A propósito del comercio prehispánico, tan importante para comprender el orden social y cultural prehispánico como para trazar posibles relaciones lingüísticas entre los pueblos concernidos, la referencia más viva que tenemos de él es la que nos ofrece Sámanos al referirse a la famosa embarcación indígena que Ruiz encontró frente a las costas de Manabí en su viaje de exploración. Se trataba de una gran embarcación a vela que transportaba personas y mercancías. De sus veinte ocupantes, tres fueron tomados como intérpretes, según hemos dicho. Llevaba la embarcación manabita un sinnúmero de mercancías, desde cántaros, camisas, paños, ropa de diversos colores y con distintos motivos, piezas de plata, cascabeles, e incluso instrumentos para tasar y pesar el oro.
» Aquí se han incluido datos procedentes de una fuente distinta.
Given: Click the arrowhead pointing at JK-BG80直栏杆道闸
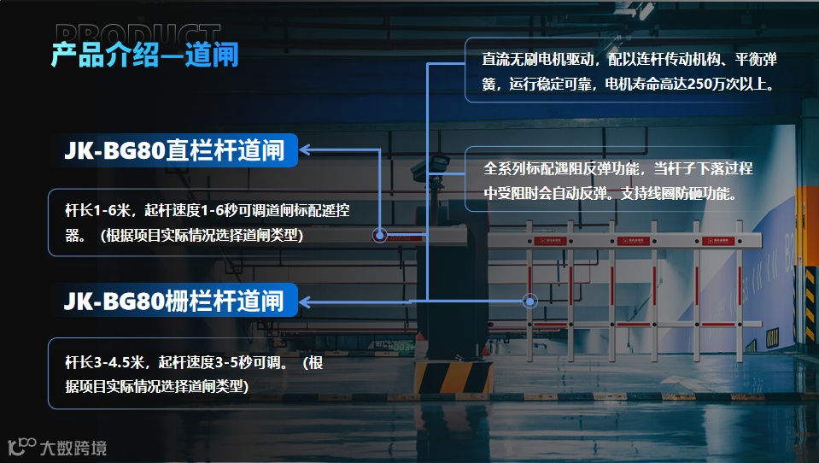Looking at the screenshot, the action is (x=306, y=151).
Mas de toda la carga el material precioso eran las “conchas coloradas […] e por estas dan los indios todo el oro e plata e ropas que traen de rescate” (Sámanos 1884: 200). Las “conchas coloradas” no son otras que aquellas del género Spondylus, que junto con las caracolas del género Strombus constituyen dos de los objetos rituales más importantes del área andina, asociados con el culto a la lluvia y la fertilidad, no sólo en el litoral sino también a lo largo de la cordillera de los Andes. Del comercio de ‘mullu’ (Spondylus princeps) a lugares tan lejanos como las costas del Pacífico mexicano y el norte de Chile se encargaba un grupo selecto de comerciantes a larga distancia que habían desarrollado un extenso conocimiento de la navegación y las rutas marinas, en un proceso que habría durado más de cuatro mil años desde los primeros tiempos de la cultura Valdivia (Lathrap, et al., 1977). Fue precisamente en las costas del litoral ecuatoriano, desde el cabo de San Lorenzo hasta la Punta de Santa Elena, donde se originó el rito propiciatorio a la lluvia en torno a la ‘concha colorada’ (c. 3.200 a.C.); de allí pasaría a los Andes septentrionales y centrales y en una tercera etapa hacia Mesoamérica (Marcos, 1995: 99).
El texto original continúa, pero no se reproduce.